2025-06-17
Obsidian, Dia, Disneyland.
I'm writing this, unusually, from within Obsidian, because I'm trying to generate a little more of my stuff from within here. Obsidian is a good thinking space for me, and swapping out to other apps disrupts the flow of that thinking.
I was using Ulysses, which I do still love, but I recently moved my novel out to Scrivener, to get a better structural overview of where I am and where I'm going. The act of doing so caused a question mark to hover over my use of Ulysses as a writing app. How much is it useful for? Am I using it when I don't really need it?
I'm a huge IA Writer fan, and Obsidian lets me switch directly into IA Writer with no fuss, in order to write in a distraction-free interface. With some jiggery-pokery, Scrivener does the same. Am I clinging to Ulysses just because I like it? Is there anything wrong with that?

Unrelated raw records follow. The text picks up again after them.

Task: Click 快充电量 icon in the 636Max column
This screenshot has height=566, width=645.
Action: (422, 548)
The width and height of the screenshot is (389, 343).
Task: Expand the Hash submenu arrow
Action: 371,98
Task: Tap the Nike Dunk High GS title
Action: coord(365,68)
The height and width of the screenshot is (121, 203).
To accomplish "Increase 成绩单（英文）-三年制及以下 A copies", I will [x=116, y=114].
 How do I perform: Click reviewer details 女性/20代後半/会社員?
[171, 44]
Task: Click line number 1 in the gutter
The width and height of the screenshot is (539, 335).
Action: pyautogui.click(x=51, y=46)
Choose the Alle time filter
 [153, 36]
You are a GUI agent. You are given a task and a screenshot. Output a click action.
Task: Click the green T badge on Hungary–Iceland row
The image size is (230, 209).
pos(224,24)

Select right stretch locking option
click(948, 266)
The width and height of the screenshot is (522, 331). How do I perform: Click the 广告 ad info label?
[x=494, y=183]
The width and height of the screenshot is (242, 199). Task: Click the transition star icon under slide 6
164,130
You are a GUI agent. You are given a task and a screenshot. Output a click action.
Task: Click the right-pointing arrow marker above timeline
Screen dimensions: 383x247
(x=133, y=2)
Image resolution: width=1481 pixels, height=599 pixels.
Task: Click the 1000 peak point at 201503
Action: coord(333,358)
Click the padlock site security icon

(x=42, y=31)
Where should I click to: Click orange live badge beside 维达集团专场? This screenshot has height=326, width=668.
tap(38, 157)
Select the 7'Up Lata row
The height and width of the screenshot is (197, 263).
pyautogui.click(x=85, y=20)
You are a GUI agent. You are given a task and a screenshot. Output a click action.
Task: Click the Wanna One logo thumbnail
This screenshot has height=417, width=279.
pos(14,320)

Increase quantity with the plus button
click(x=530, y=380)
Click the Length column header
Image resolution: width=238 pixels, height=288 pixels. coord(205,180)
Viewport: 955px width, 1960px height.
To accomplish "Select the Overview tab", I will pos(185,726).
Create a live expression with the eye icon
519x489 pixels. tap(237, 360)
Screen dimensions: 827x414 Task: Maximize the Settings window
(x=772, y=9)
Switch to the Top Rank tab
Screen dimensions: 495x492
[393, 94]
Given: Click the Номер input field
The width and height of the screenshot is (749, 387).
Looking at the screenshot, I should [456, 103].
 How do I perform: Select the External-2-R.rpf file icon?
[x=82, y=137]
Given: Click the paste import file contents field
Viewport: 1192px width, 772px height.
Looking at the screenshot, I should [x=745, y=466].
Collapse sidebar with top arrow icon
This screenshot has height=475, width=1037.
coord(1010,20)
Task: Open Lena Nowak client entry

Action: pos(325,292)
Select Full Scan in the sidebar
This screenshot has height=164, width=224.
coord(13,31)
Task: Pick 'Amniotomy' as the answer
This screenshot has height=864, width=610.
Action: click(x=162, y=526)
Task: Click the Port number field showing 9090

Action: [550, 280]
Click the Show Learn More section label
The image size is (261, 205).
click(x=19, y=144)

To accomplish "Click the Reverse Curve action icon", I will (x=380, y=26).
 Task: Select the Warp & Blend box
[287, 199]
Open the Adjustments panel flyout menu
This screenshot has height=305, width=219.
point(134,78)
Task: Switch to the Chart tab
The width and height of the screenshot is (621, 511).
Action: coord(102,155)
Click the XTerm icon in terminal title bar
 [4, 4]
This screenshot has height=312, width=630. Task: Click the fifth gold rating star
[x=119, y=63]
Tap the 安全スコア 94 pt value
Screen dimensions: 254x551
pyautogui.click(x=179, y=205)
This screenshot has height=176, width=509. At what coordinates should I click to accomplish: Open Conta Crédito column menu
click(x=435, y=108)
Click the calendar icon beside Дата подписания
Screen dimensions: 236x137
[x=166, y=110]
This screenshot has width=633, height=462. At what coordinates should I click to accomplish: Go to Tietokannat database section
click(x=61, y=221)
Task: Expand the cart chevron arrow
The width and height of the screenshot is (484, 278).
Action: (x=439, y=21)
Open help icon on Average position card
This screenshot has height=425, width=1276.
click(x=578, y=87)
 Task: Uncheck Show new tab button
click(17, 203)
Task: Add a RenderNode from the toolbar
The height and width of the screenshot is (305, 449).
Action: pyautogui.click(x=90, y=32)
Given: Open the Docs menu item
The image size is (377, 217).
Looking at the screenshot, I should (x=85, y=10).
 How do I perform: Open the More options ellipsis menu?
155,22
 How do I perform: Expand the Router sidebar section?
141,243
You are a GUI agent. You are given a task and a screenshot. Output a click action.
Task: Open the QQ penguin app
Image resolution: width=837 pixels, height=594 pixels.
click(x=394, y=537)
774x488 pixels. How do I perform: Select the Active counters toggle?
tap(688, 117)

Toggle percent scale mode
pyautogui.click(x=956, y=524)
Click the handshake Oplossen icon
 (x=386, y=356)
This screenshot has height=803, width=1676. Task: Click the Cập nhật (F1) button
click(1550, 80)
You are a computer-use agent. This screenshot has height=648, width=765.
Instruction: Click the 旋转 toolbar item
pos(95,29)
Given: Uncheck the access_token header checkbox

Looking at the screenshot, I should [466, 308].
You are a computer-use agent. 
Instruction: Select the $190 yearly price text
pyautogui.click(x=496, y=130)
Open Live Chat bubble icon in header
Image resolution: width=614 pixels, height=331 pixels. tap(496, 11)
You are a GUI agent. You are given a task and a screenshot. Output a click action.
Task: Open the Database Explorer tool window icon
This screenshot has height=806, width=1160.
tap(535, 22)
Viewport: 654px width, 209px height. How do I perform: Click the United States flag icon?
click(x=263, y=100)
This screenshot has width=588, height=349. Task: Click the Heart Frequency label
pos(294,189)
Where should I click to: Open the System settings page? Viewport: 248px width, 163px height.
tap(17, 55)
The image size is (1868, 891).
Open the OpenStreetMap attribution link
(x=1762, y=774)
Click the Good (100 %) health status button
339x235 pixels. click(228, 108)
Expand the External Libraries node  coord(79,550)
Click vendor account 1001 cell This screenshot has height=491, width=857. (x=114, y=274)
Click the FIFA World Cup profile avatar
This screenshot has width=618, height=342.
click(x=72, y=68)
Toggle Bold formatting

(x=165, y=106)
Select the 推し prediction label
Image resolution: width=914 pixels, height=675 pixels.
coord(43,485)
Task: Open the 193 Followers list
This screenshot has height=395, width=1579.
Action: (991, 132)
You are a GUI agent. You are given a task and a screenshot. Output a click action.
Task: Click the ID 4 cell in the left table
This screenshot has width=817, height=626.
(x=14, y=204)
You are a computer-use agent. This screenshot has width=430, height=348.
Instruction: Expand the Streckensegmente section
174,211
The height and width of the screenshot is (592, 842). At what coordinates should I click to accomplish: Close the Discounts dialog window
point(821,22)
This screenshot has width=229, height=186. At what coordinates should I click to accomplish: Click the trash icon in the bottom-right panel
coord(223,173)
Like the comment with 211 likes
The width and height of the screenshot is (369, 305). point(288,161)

Against my better judgement, I am trying out the new Dia browser from The Browser Company. Dia is their sort-of replacement for Arc, and it is quite relentlessly AI-driven. I honestly don't know how I feel about this yet - it's not generating stuff, but it summarises pages, compares tabs etc. Mostly stuff I don't need, but the browser itself is nice and minimal and the people at the Browser Company, if Arc is anything to go by, are working towards an interesting vision of how we use the internet.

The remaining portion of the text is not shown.